● **Working data**:
-------
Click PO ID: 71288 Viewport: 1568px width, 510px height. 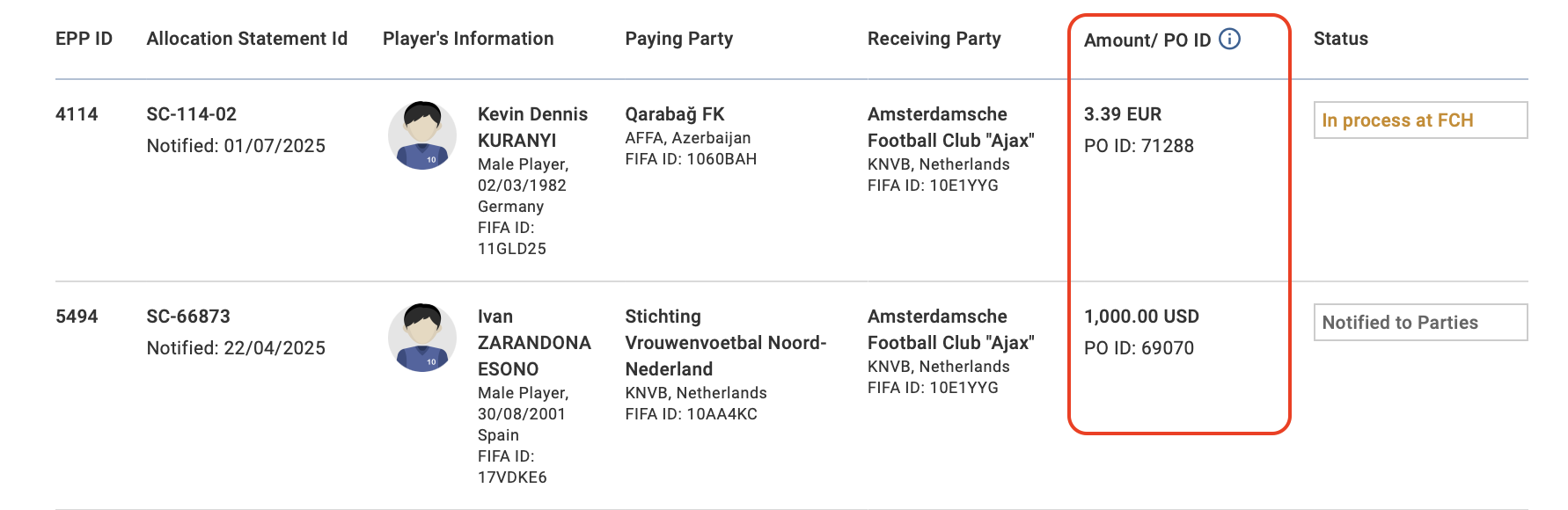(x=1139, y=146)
-------
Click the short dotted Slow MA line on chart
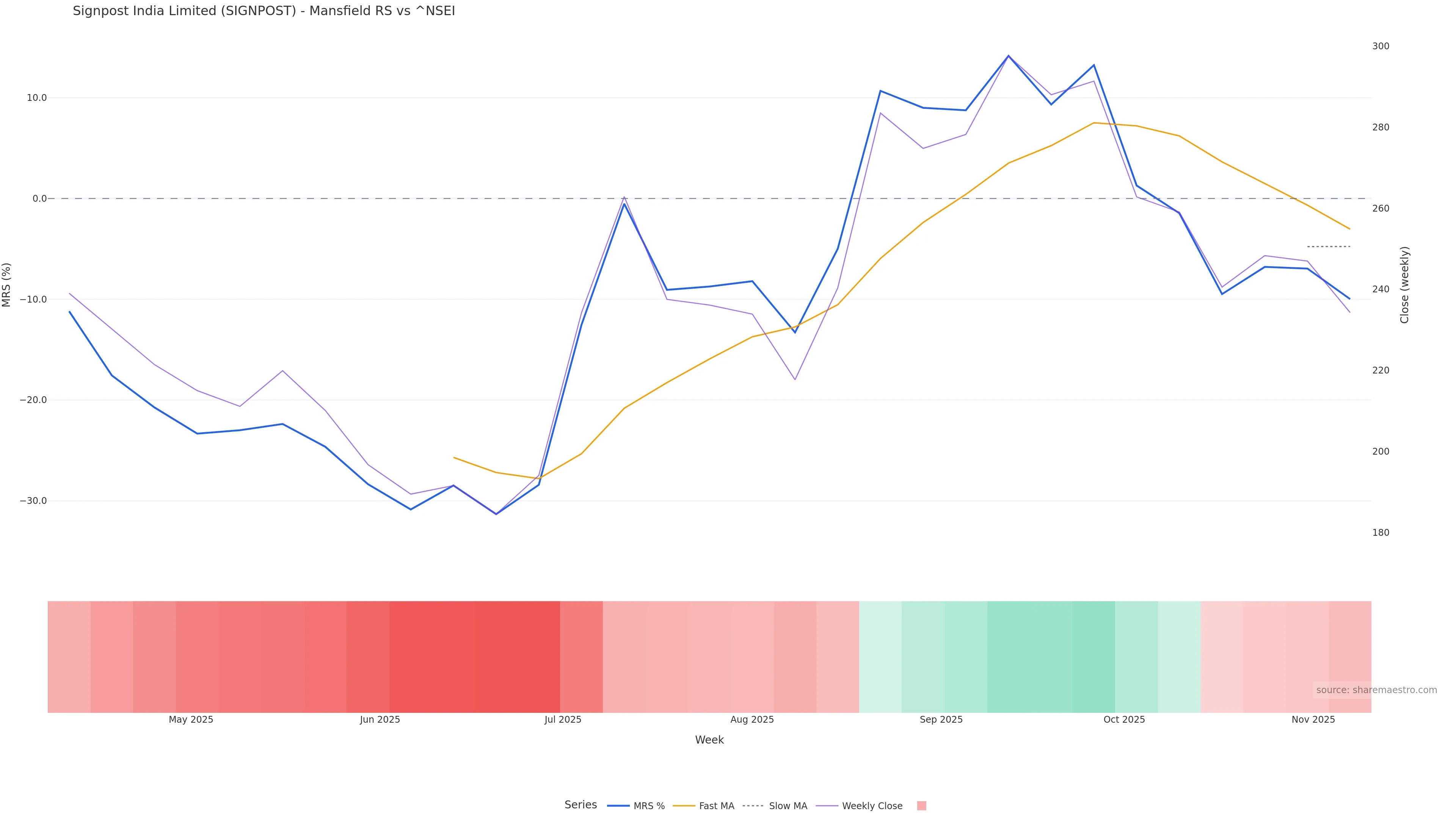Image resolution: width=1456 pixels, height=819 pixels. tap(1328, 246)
-------
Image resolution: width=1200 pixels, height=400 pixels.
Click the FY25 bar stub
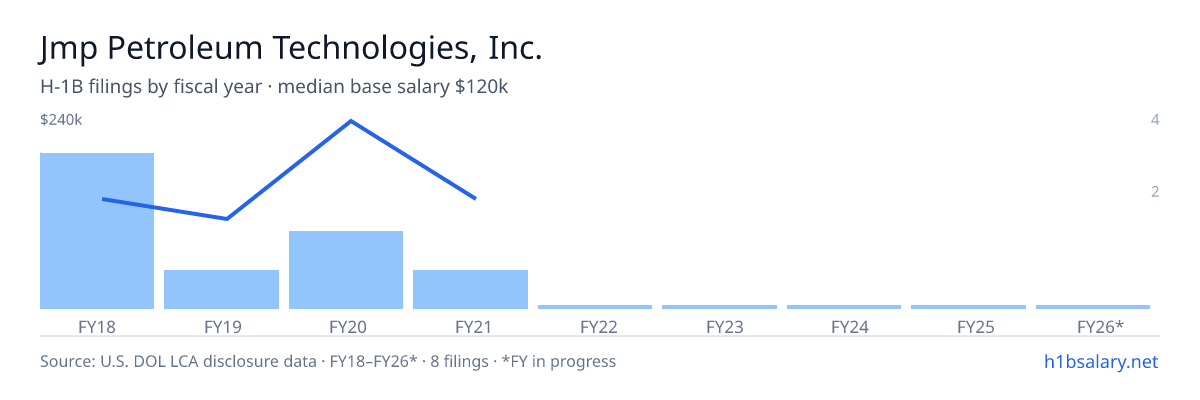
-------
● **Your instructions**: Rewrite the stretch from the line containing "Image resolution: width=1200" through the line containing "Click the FY25 bar stub", changing "stub" to "end" and leaving everything else as it is.

● **Task answer**:
Image resolution: width=1200 pixels, height=400 pixels.
Click the FY25 bar end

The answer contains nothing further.